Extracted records
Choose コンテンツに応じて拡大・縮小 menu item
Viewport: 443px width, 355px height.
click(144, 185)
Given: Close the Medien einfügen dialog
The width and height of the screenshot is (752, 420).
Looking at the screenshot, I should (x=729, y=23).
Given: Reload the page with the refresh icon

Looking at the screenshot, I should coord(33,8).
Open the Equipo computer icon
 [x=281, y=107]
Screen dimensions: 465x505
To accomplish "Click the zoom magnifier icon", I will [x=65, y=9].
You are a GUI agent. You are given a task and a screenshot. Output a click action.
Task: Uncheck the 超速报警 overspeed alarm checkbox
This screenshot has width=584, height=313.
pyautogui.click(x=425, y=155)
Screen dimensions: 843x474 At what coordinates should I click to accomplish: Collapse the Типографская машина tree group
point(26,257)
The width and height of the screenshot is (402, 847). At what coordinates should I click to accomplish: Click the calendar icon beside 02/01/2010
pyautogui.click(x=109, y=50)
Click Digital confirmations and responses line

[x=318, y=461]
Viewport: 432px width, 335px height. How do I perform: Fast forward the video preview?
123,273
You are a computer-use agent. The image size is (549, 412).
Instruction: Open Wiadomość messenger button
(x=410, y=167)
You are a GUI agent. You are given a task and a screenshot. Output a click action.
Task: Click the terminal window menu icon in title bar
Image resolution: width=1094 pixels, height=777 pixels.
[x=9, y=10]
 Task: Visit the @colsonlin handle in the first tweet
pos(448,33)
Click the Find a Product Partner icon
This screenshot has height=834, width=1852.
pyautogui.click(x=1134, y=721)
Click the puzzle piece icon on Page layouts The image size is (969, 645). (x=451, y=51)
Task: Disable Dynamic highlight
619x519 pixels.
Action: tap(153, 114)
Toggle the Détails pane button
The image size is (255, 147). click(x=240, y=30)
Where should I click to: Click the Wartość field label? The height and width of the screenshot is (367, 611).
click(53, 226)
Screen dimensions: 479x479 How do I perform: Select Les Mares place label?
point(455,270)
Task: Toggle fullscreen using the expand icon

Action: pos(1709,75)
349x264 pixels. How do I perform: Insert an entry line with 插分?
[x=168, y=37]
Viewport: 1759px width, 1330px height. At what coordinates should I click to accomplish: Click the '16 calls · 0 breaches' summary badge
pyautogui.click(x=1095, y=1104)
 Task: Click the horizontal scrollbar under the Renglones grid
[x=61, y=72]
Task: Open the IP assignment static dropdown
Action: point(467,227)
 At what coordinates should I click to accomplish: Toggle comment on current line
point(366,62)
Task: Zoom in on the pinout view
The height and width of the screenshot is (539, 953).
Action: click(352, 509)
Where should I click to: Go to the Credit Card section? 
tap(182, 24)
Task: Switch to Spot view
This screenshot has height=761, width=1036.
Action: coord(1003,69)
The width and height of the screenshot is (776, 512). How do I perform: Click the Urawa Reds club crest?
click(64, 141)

### WHAT YOU NEED TO DO:
Give the number of lines in the records that contain the word "menu", and write nothing else.

### RESULT OF THE TASK:
2